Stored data
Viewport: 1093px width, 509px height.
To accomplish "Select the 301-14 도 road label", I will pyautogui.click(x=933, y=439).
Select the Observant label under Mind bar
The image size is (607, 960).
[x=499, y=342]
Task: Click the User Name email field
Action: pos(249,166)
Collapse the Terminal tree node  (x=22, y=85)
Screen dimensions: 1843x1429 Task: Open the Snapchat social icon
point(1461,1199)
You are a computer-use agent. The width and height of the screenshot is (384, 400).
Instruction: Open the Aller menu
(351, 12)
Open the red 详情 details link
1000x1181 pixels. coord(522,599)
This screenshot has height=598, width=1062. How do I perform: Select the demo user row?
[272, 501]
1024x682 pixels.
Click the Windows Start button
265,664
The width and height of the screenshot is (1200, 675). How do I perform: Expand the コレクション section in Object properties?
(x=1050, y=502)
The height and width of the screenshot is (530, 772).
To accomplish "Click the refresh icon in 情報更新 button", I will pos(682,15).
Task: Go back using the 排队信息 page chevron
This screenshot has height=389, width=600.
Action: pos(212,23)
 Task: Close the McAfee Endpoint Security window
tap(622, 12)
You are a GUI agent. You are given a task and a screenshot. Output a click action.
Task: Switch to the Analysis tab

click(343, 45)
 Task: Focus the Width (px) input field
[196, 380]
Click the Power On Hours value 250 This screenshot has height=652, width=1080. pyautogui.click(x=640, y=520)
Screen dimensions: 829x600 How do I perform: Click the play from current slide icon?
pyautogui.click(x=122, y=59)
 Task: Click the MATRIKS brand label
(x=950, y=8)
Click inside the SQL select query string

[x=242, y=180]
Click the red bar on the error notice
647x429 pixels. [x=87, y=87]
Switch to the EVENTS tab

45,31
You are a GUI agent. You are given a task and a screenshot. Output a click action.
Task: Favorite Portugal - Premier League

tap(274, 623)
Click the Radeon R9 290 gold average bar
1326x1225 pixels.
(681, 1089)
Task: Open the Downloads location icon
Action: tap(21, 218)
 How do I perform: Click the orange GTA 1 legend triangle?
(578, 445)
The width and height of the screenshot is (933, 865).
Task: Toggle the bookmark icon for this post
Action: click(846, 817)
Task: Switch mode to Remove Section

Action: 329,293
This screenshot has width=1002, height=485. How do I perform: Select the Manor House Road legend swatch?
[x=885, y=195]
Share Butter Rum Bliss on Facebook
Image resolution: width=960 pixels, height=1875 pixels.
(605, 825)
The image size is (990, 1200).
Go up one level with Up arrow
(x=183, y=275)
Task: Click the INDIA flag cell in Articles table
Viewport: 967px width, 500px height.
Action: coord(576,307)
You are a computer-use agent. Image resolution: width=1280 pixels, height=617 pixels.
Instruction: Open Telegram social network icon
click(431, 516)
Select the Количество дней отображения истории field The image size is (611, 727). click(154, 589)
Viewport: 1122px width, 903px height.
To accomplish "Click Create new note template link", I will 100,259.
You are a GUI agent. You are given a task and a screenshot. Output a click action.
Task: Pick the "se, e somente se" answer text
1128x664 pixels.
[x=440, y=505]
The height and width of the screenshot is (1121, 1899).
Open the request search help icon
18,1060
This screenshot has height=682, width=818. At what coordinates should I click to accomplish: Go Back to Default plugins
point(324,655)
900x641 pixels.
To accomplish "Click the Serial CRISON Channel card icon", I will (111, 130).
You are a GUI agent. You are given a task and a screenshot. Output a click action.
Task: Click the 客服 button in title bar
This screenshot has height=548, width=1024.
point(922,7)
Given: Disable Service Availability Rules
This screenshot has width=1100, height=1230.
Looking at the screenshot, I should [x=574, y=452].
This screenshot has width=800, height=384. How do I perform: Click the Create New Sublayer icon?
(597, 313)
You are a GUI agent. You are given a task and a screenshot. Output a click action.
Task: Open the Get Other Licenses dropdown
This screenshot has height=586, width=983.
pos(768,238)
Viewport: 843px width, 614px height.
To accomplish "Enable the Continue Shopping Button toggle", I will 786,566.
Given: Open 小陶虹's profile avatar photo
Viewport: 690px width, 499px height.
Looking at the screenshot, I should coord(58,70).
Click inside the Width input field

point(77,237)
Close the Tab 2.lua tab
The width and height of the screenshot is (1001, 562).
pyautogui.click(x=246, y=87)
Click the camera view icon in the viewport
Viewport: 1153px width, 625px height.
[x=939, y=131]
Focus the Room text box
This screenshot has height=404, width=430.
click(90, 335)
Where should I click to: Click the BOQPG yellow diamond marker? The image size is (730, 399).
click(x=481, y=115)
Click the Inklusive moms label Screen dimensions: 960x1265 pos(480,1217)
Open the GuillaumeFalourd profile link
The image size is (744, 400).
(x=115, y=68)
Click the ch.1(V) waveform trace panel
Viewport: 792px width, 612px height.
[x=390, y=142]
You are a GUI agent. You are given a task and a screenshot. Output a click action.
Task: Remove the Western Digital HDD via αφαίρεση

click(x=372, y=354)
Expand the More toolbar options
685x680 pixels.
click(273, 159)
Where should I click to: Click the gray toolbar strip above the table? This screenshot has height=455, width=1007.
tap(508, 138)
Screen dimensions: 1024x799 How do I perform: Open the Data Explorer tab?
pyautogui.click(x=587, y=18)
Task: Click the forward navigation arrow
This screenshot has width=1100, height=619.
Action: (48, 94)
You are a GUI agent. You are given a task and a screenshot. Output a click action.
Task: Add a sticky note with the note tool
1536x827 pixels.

#### [Your task]
From the records above, copy each line in which the string "profile" occurs.

#### [Answer space]
Given: Open 小陶虹's profile avatar photo
Open the GuillaumeFalourd profile link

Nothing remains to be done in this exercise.